Egon Eiermann wasn’t only an architect. He was born in Potsdam and is considered the defender of the so-called “2. Contemporaneity”, which flourished the basic approach of the Bauhaus movement after the Second World War.
Eiermann was born in 1904 and he studied Architecture in Berlin, before he worked together win an office community with Fritz Jaenecke, and after working in Hamburg and Berlin. Egon Eiermann’s great times only after the Second World War.
The designs of Eiermann are characterized by wide, sober clearness, which also gave him the reputation of being the man that continued the Bauhaus movement. Eiermann wrote down the virtues of an architect in an essay: ”Hygiene, clearness and truth into the smallest details. These are the virtues of an engineer”.
Consequently Eiermann often worked with steel, which is apparently weightless and seems modern until today because of the formal clearness. Necessary elements, such as steps or ventilation shafts weren’t hidden, but stylized as constructive characteristics and becoming the main distinction of his buildings. His maybe most famous tribute was given by himself with the rebuilding of the Kaiser-Wilhelm-Memorial Church in Berlin, which is still subject of controversial debate.
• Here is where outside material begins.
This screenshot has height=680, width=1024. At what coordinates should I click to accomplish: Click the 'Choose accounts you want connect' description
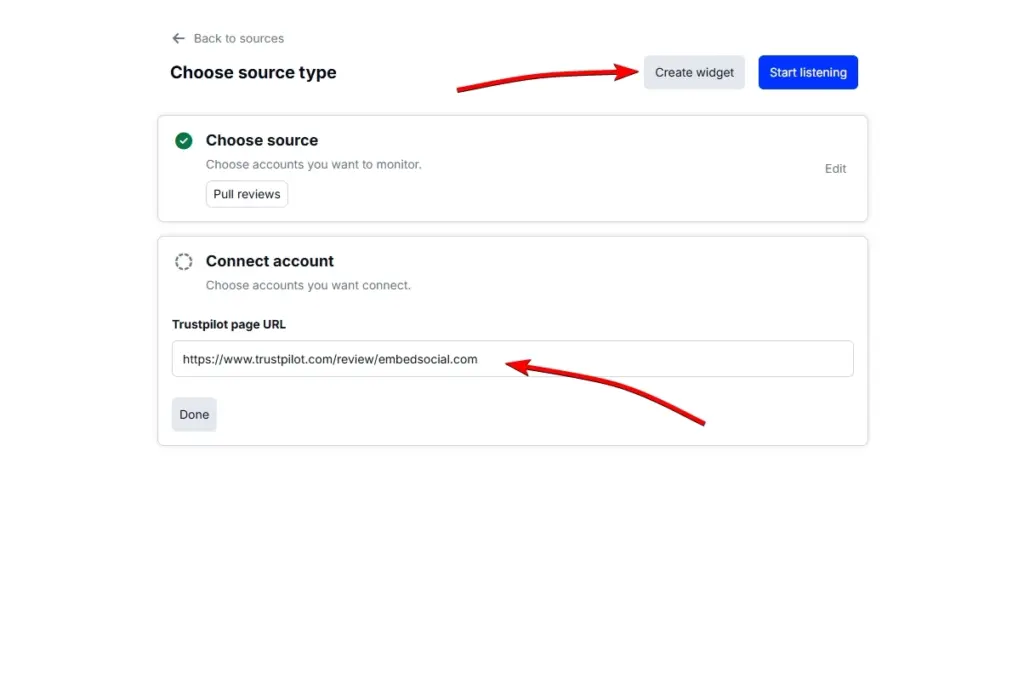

Eiermann is gets in one lane with Alvar Aalto and Arne Jacobsen, since he also designed furniture completely according to the Scandinavian architecture tradition, as well as his famous contemporaries, expressing his architectural approach.
Besides working as architect and designer, Eiermann also taught at the Technical University in Karlsruhe for many years, strongly influencing the newcomers generations. The member of the Academy of Arts passed by in 1990, leaving behind deep traces in the German architecture and design branch.